Help protect our waterways from contamination with these ingenious wet wipe alternatives

Pristine Cleansing Sprays can help wipe away your environmental worries.

Help protect our waterways from contamination with these ingenious wet wipe alternatives

With a rapidly changing climate, protecting our waterways has never been so important. Not only are they some of our most beautiful natural areas, they also offer tons of amazing recreation opportunities. Who doesn’t love a summer day down by the river?

With ever increasing amounts of pollutants, single-use plastics, and personal cleansing wipes making their way into our waterways, our planet’s natural bodies of water face threats of contamination. Wet wipes are especially harmful since many are made with plastic fibers that prevent them from breaking down in plumbing and sewer systems when flushed down the toilet - even those labeled as “flushable” still don’t always break down as required. These flushed wipes can bond together to create giant masses called “fatbergs” (like this giant one found in Maryland), which clog sewer systems and cause raw sewage overflows into our waterways. This major problem affects both wildlife and drinking water sources.



“There seems to be a common misunderstanding that, if it goes down the toilet, it's ‘flushable,’” says Jessica Oley, Owner & Founder of Pristine Cleansing Sprays, a company that makes eco-friendly alternatives to wet wipes. “City sewers and water treatment infrastructure are simply not equipped to handle the increased use of wet wipes, which has led to damaged machinery and sewage overflows into our natural bodies of water.”

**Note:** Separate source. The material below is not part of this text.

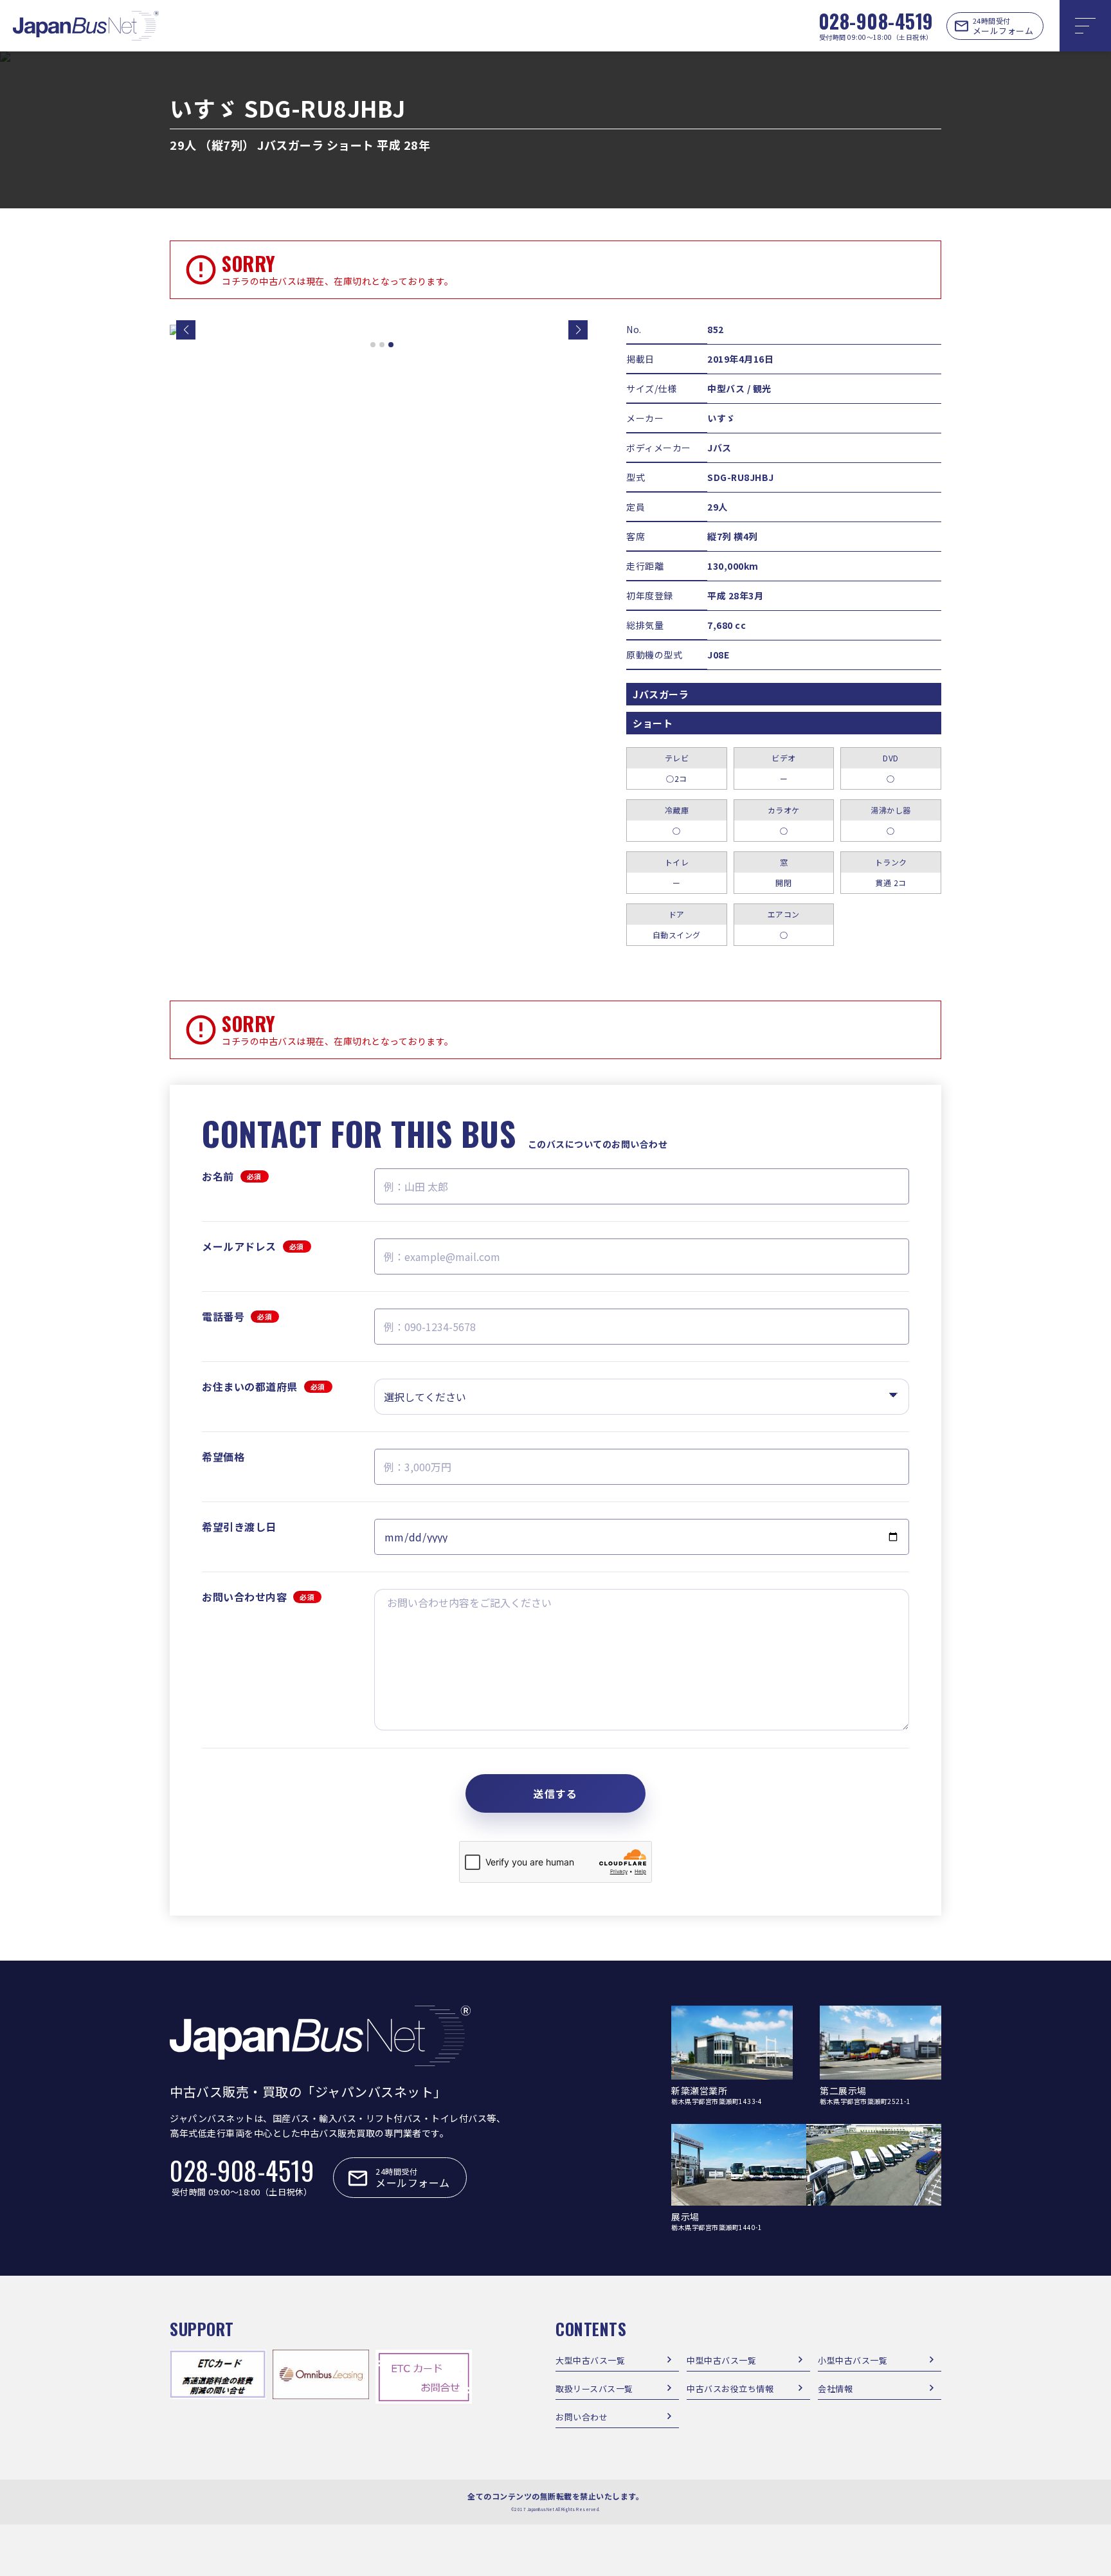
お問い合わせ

While prioritizing care of our environment is undoubtedly a top priority, some luxuries are difficult to go without – especially those that contribute to our comfort and cleanliness and feel like necessities. Wet wipes and body wipes are some of those guilty pleasure items because of their convenience factor, but when you really consider their negative environmental effects, they become all guilt and little pleasure. Thankfully, though, the company Pristine Cleansing Sprays has begun curating products that provide the same comfort and convenience as wet wipes, while alleviating the negative environmental impact. Pristine’s toilet paper spray is sprayed onto dry toilet paper to create a wet wipe that naturally breaks down once flushed, so there’s no threat of clogs, fatbergs, or sewage overflows. Pristine also offers an eco-friendly alternative to another type of wet wipe – body wipes – with their new Body Cleansing Sprays. They spray directly onto your body (and/or cloth), then cleanse and refresh without creating extra waste that stems from single-use items like wipes. New products like these and eco-focused companies like Pristine might be the key to a clean body and a clean planet.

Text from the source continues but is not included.